*Passage to read*:
Content starts
# Used Bridge A SMART Buy?



## WhoozOn1st (Feb 15, 2012)

"Sonoma-Marin Area Rail Transit officials intend to buy a used draw bridge in Galveston, Texas, to replace the 99-year-old swing bridge over the Petaluma River.

"Rather than launch a $20 million rehab of the aging structure at Haystack Landing, and then perhaps spending $30 million to replace it in 20 years, SMART says that for $20 million it can buy and install the used bridge and have it last 75 to 80 years."

SMART buys a (draw)bridge

"'It is a really solid bridge,' said Bill Gamlen, SMART chief engineer. 'We will have to do some mechanical upgrades, but it is a very stout bridge. The BNSF doesn't want to get rid of it, but the Coast Guard is driving the replacement.'"


----------



## Bob Dylan (Feb 16, 2012)

Patrick: Does the old Saying "Boy Do I have a Bridge for You!" come to mind??  I'd call this another example of Poor Decision making by Government Officals that haven't done their Homework!Imagine the Cost and Logistics of Dismantling, Moving it across Country, Reinstalling etc. And what kind of Extended Warranty can Galveston offer, the City has been Broke ever since the Last Hurricane Basically destroyed lots of Galveston Island!  Just say NO! might be a Good motto in this case!


----------



## George Harris (Feb 16, 2012)

This is really a very good deal, and an excellent example of thinking like a railroad instead of a public works money sinkhole. Here is what the article says about the bridge:



> The Texas bridge is on the BNSF Railway line linking the Texas mainland to Galveston Island. It was built in 1985 and is being replaced by a new vertical lift bridge to increase the channel width.


Note the bridge is less than 30 years old. Also, it is owned by BNSF, not the city of Galveston. Even if publically owned, it would probably have been by the state of Texas, not the city. The picture in the article tells the story: Shipping interests want the channel widened to be closer to that of the high level highway bridge. Therefore, Uncle Sugar is paying for the replacement. If you want to complain about a boondoggle, complain about that one.

It is very common in the railroad world to move bridge components, and even whole bridges from place to place when improving bridges. A good example is the Kate Shelly Bridge replacement done a few years back. The concrete piers were new, but the steel spans came from another bridge that Union Pacific had taken down. There is a major portion of one bridge across the Tennessee River that is in its third location.

By the way, the vertical lift bridge being installed at Galveston to replace this bridge will be the third navigation span to be installed at that location. the 1985 bridge being bought by SMART replaced the original 1900ish span. The remainder of the structure, which will ocntinue in service, is the original.

Notice that the article states that getting this structure and setting it up is in the same cost range as a rehab of the structure it is being brought in to replace. A major part of the reason for this is that this 1985 structure will need no strengthening or replacement of deteriorated elements.


----------



## WhoozOn1st (Feb 18, 2012)

George Harris said:


> This is really a very good deal, and an excellent example of thinking like a railroad instead of a public works money sinkhole.


Though certainly no expert, it seemed like a decent deal to me, too. But I must confess that the central reason for posting was inability to pass up the old joke concept of a bridge for sale.


----------



## George Harris (Feb 25, 2012)

WhoozOn1st said:


> George Harris said:
> 
> 
> > This is really a very good deal, and an excellent example of thinking like a railroad instead of a public works money sinkhole.
> ...


Awwww, I would have never guessed,


----------
Content ends
*The problem*: Turn the paragraph in the thread about the used bridge that begins "It is very common in the railroad world" into a short bulleted list that keeps its main facts. The lines that come next are separate material, apart from the thread about the used bridge.

*Data below*:
Content starts
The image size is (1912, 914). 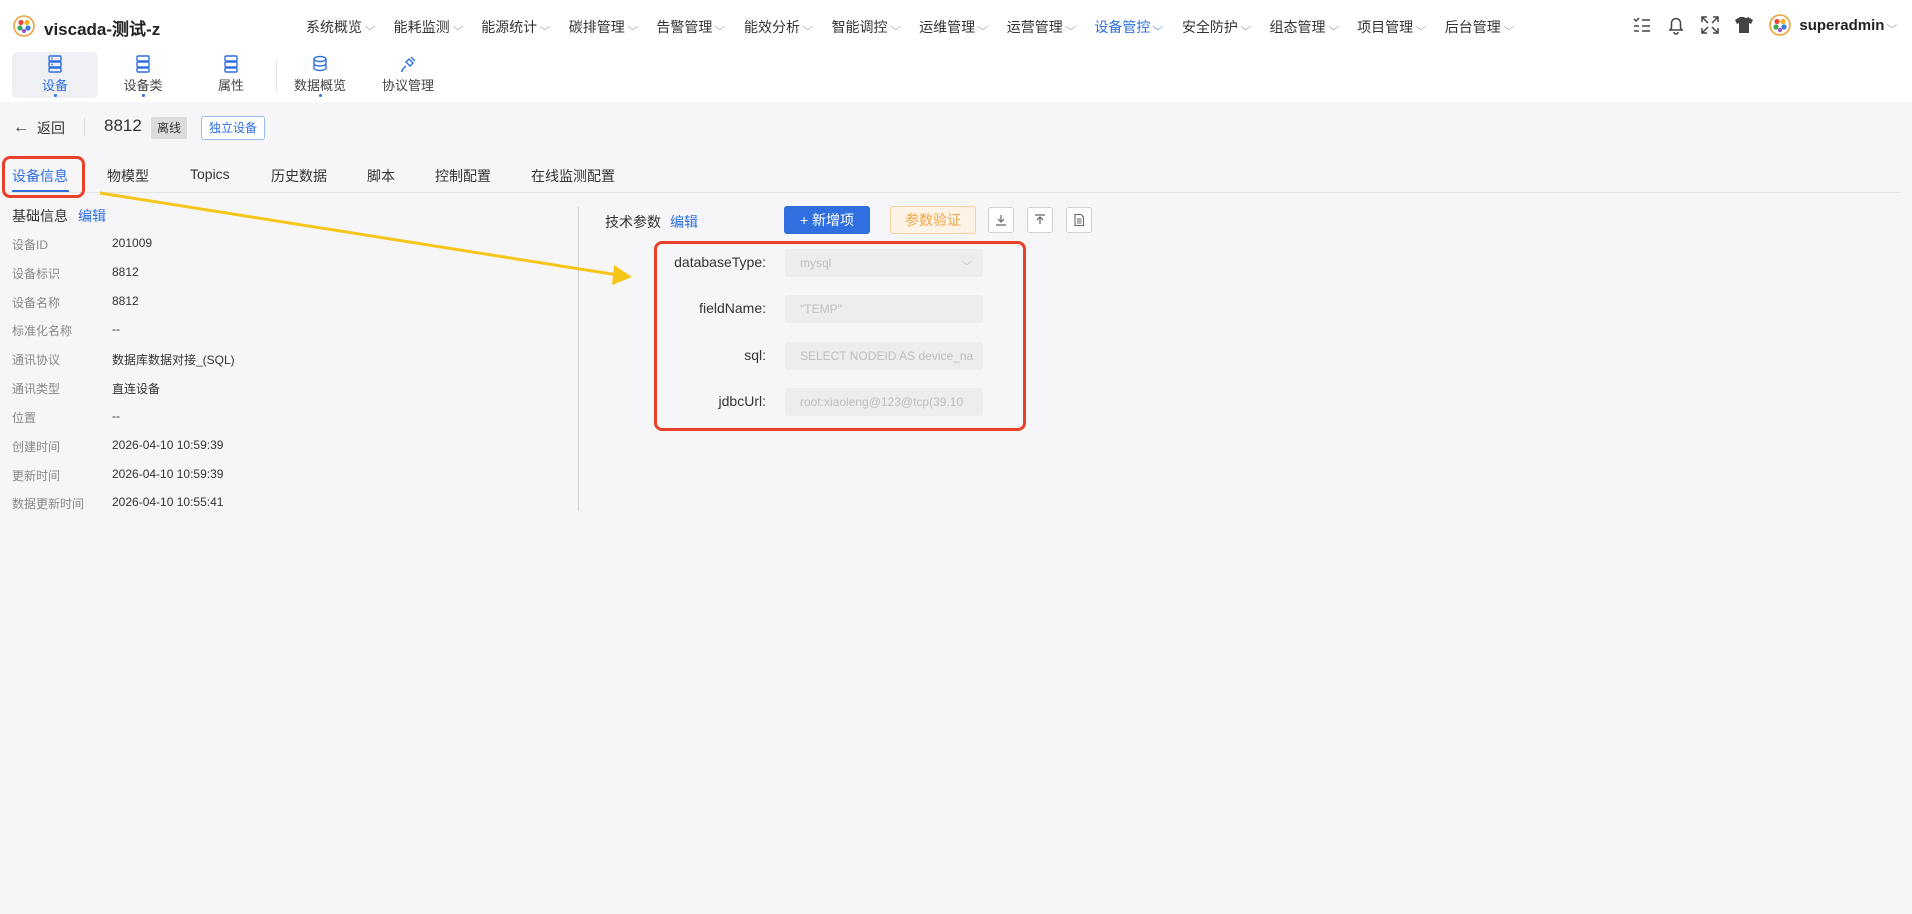 I want to click on tab-online-monitor-config: 在线监测配置, so click(x=573, y=176).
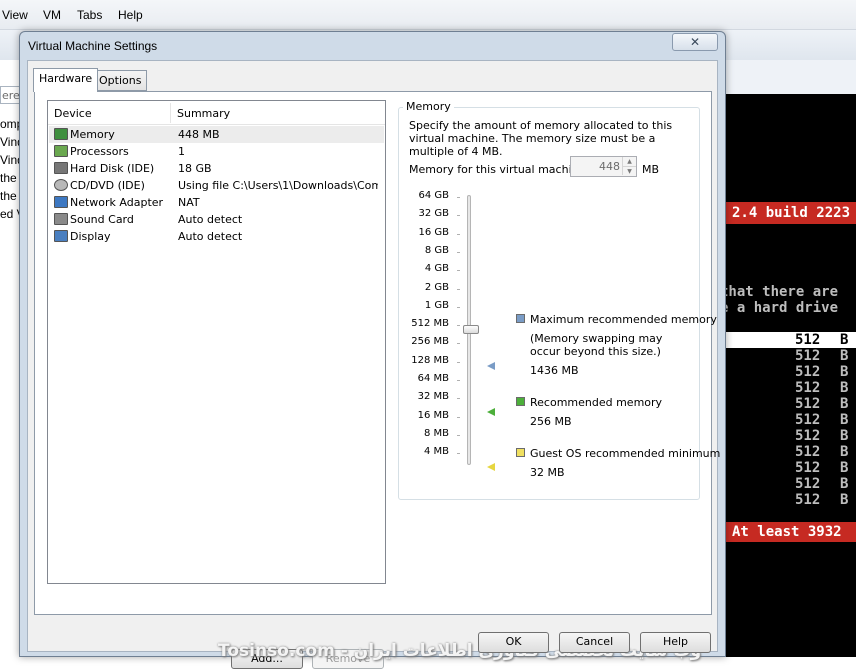  I want to click on device-list-header: Device Summary, so click(216, 113).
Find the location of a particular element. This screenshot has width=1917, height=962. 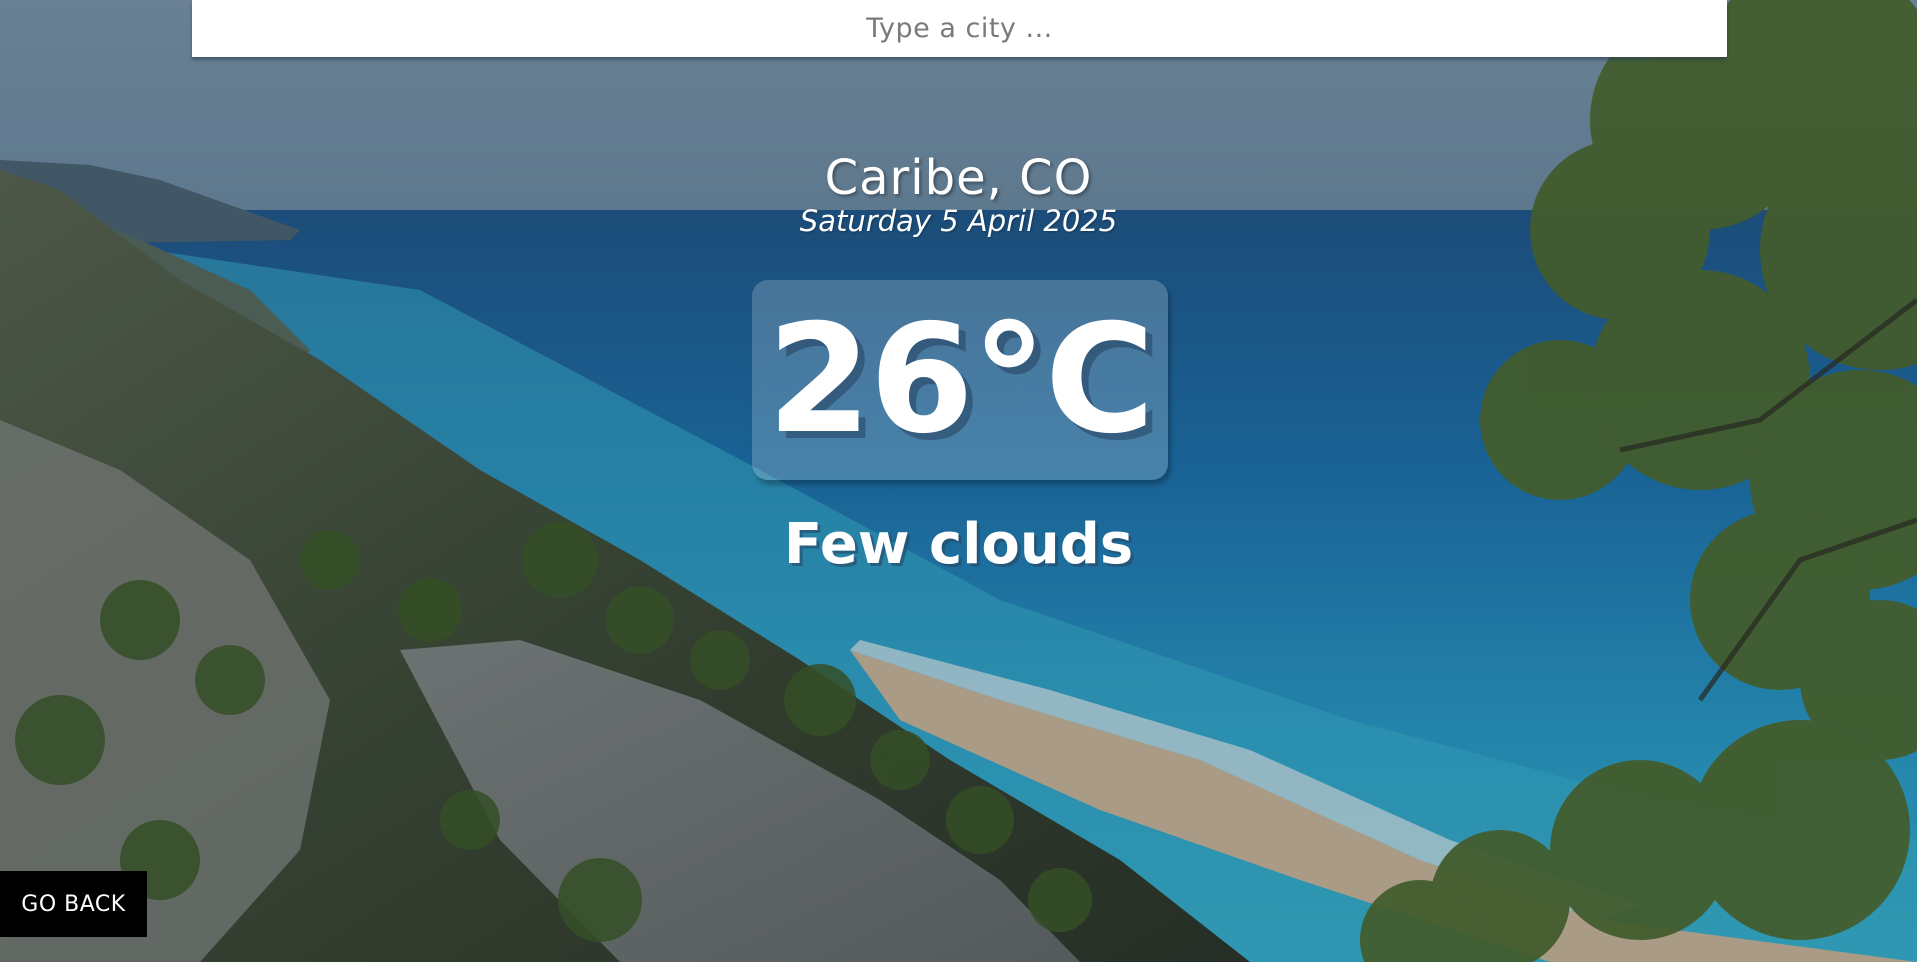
Content ends
*Result of the task*:
- Railroads often move bridge parts, and even whole bridges, from one place to another when improving bridges.
- Example: the Kate Shelly Bridge replacement a few years back used new concrete piers but steel spans from another bridge that Union Pacific had taken down.
- A major portion of one bridge across the Tennessee River is in its third location.